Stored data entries
+---+

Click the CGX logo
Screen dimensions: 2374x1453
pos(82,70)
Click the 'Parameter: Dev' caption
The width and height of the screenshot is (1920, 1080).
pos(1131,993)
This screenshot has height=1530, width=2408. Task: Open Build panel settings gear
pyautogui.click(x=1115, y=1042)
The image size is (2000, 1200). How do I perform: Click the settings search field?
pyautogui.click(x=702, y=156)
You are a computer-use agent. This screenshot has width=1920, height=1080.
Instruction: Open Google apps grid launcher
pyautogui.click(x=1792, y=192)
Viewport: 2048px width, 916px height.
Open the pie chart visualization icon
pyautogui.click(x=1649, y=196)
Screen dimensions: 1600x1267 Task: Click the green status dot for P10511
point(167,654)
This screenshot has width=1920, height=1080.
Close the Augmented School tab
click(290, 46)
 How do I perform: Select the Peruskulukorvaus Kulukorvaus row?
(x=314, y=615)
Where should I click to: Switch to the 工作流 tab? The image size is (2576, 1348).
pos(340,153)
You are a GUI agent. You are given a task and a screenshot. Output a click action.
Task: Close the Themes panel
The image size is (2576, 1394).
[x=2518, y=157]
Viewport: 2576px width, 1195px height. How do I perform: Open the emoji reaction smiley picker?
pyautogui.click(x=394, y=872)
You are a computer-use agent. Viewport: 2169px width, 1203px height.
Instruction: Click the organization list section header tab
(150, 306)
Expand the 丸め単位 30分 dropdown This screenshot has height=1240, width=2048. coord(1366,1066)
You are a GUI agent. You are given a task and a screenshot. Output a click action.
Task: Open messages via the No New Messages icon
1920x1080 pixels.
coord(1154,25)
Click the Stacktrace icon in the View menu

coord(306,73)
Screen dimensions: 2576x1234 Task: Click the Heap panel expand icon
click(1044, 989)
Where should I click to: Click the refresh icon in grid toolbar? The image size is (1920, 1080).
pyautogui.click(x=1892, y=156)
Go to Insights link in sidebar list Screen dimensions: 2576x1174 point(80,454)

+---+

_What you are asked to do_: Tell how many lines of the entries above include "computer". The answer should be the number and nothing more.

_Problem solution_: 2